The system works by using a three-ingredient recipe which allows for the creation of structural geometry, and lets users print traces and assemble electronic components, such as actuators and sensors. A software toolkit that lets users design custom devices, plus a hardware platform that prints them, are the two parts of LaserFactory that work synchronously to build these functional drones in one step.

“Making fabrication inexpensive, fast, and accessible to a layman remains a challenge. By leveraging widely available manufacturing platforms like 3D printers and laser cutters, LaserFactory is the first system that integrates these capabilities and automates the full pipeline for making functional devices in one system,” said CSAIL PhD student Martin Nisser, the lead author on a paper about LaserFactory that will appear in the ACM Conference on Human Factors in Computing Systems in May.

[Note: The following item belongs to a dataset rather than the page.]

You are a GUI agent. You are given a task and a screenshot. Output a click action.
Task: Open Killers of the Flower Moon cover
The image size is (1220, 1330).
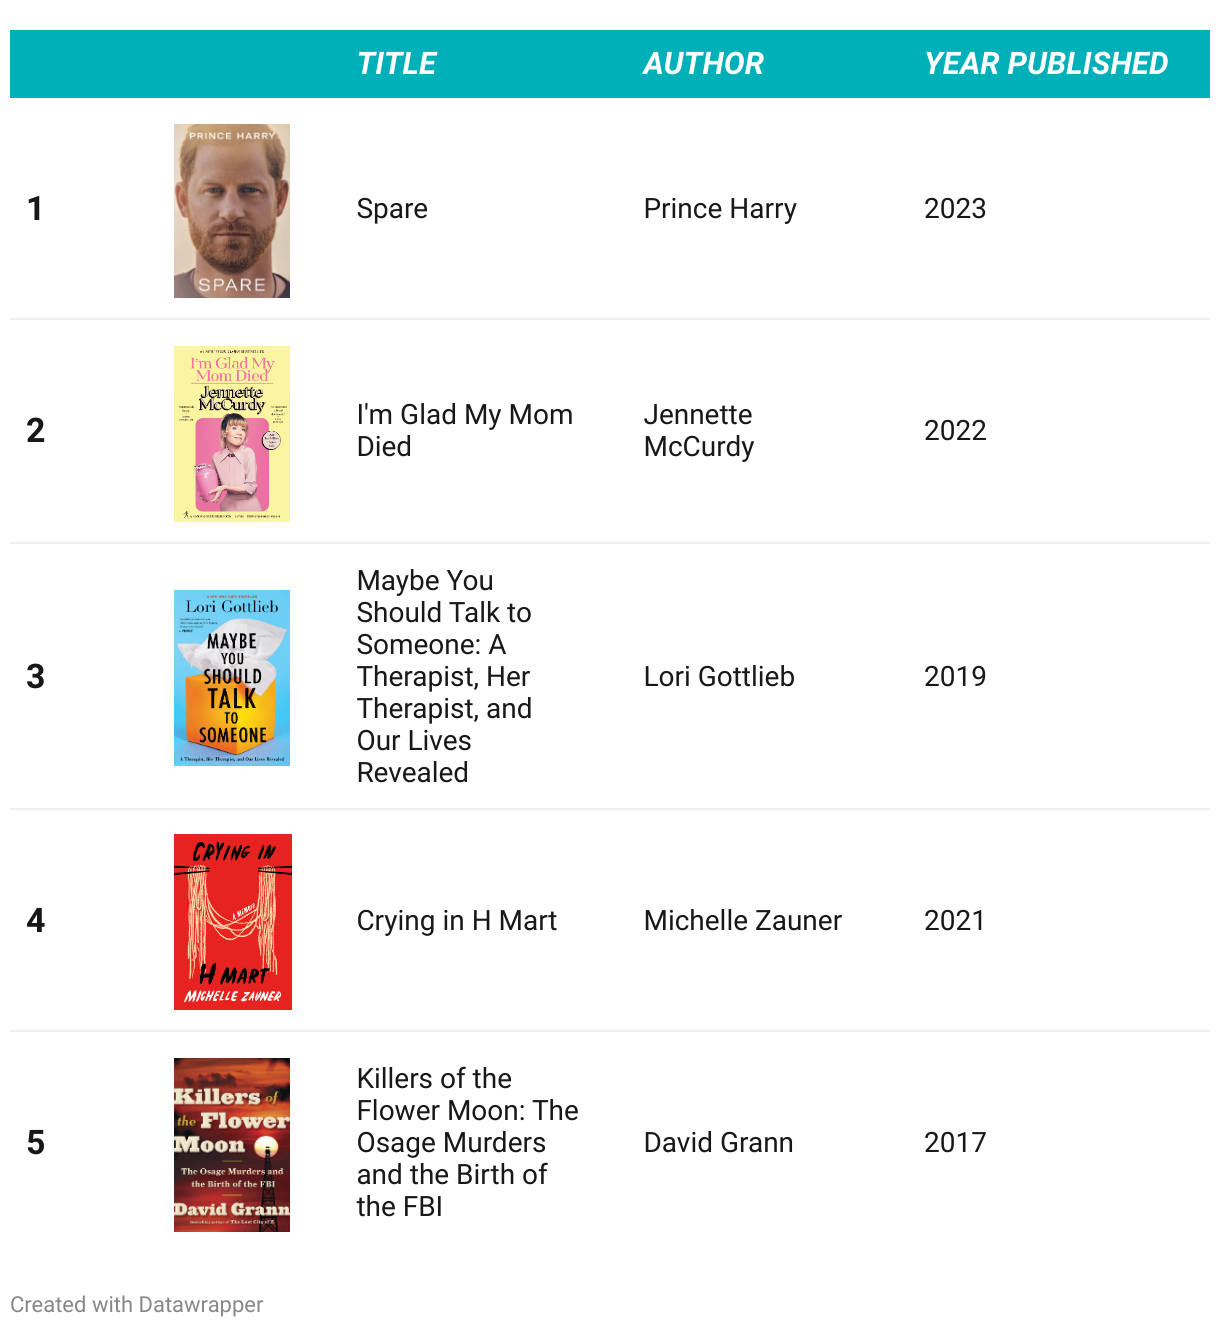(x=232, y=1145)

A drone printed with MIT CSAIL’s LaserFactory.

The team’s research is based upon work supported by the National Science Foundation (NSF), and received further support from a Microsoft Research Faculty Fellowship and The Royal Swedish Academy of Sciences.

So, here’s how the LaserFactory can create a fully functioning drone: first, a user would design the device by selecting and placing components from a parts library, and then draw on the circuit traces, which allow electricity on a PCB to flow between the electronic components. A 2D editor is used to complete the drone’s geometry, such as adding batteries and propellers, wiring them to form electrical connections, and drawing a perimeter that will set its shape.

Then, the user has the chance to see their design before it’s translated by the software into a custom blueprint for machine instructions. In order to make the device in one fell swoop, the commands are embedded into one fabrication file, and an add-on is clipped onto the laser cutter that can print circuit traces and assemble components. LaserFactory then automatically cuts the geometry, dispenses silver for circuit traces, picks and place components, and makes the traces conductive by curing the silver. The final fabrication step is securing the components into place on the device.

The whole process is shown in the short video above, and you can actually see the fully functional drone lift itself off the hardware and fly into the air; it’s pretty cool.

As far as next steps go, the CSAIL research team is hoping to enhance the resolution and quality of the circuit traces, so they can print denser, more complex electronics. In addition, they’re hoping to use the LaserFactory as a jumping-off point to figure out how to create a wider range of 3D geometries, which would require integrating traditional 3D printing techniques.

“Beyond engineering, we’re also thinking about how this kind of one-stop shop for fabrication devices could be optimally integrated into today’s existing supply chains for manufacturing, and what challenges we may need to solve to allow for that to happen. In the future, people shouldn’t be expected to have an engineering degree to build robots, any more than they should have a computer science degree to install software,” Nisser said.